Interface element records
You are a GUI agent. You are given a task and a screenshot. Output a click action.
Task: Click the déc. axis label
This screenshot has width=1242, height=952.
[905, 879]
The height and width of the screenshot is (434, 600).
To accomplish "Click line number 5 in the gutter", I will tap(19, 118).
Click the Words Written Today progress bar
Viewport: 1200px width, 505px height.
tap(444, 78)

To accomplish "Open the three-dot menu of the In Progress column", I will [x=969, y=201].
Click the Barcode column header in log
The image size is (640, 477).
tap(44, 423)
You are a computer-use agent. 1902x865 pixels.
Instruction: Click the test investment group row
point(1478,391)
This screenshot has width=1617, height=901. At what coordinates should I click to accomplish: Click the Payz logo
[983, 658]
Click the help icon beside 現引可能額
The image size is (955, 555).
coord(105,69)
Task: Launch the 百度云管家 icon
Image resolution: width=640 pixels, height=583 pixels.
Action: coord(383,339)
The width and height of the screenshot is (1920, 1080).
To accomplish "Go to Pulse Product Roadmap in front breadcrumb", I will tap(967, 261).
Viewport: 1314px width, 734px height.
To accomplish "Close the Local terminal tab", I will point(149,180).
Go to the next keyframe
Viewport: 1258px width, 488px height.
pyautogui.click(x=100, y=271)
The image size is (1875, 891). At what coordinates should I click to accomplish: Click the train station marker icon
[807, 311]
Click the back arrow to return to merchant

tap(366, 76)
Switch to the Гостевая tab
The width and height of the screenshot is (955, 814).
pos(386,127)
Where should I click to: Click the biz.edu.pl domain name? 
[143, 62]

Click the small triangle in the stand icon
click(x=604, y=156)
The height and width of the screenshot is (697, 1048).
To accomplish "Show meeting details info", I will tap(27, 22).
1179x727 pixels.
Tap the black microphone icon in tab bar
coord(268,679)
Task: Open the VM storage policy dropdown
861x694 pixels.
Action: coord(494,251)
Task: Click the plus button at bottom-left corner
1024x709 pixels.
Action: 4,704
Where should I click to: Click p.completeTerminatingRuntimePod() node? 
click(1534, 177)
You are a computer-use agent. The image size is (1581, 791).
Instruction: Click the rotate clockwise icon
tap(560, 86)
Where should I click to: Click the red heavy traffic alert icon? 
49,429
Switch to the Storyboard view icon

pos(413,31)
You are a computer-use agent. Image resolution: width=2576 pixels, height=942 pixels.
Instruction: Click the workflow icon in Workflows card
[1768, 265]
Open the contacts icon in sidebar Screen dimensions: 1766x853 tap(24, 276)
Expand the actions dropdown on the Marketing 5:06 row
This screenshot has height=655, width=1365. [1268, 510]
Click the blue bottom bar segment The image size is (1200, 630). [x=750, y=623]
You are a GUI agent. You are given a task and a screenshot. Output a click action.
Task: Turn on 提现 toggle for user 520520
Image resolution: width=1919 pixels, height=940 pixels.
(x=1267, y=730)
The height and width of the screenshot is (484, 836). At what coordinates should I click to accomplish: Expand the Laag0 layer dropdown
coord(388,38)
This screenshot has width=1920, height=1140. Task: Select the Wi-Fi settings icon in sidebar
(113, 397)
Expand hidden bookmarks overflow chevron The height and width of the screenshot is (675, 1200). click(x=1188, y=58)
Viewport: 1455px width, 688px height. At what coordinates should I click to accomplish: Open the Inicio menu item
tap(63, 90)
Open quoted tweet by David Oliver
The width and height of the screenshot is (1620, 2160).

• **Problem statement**
Copy out, word for word, the stretch of the material from the line containing "Where should I click to: Click the red" through the end of the material.

• **Correct answer**
Where should I click to: Click the red heavy traffic alert icon? 
49,429
Switch to the Storyboard view icon

pos(413,31)
You are a computer-use agent. Image resolution: width=2576 pixels, height=942 pixels.
Instruction: Click the workflow icon in Workflows card
[1768, 265]
Open the contacts icon in sidebar Screen dimensions: 1766x853 tap(24, 276)
Expand the actions dropdown on the Marketing 5:06 row
This screenshot has height=655, width=1365. [1268, 510]
Click the blue bottom bar segment The image size is (1200, 630). [x=750, y=623]
You are a GUI agent. You are given a task and a screenshot. Output a click action.
Task: Turn on 提现 toggle for user 520520
Image resolution: width=1919 pixels, height=940 pixels.
(x=1267, y=730)
The height and width of the screenshot is (484, 836). At what coordinates should I click to accomplish: Expand the Laag0 layer dropdown
coord(388,38)
This screenshot has width=1920, height=1140. Task: Select the Wi-Fi settings icon in sidebar
(113, 397)
Expand hidden bookmarks overflow chevron The height and width of the screenshot is (675, 1200). click(x=1188, y=58)
Viewport: 1455px width, 688px height. At what coordinates should I click to accomplish: Open the Inicio menu item
tap(63, 90)
Open quoted tweet by David Oliver
The width and height of the screenshot is (1620, 2160).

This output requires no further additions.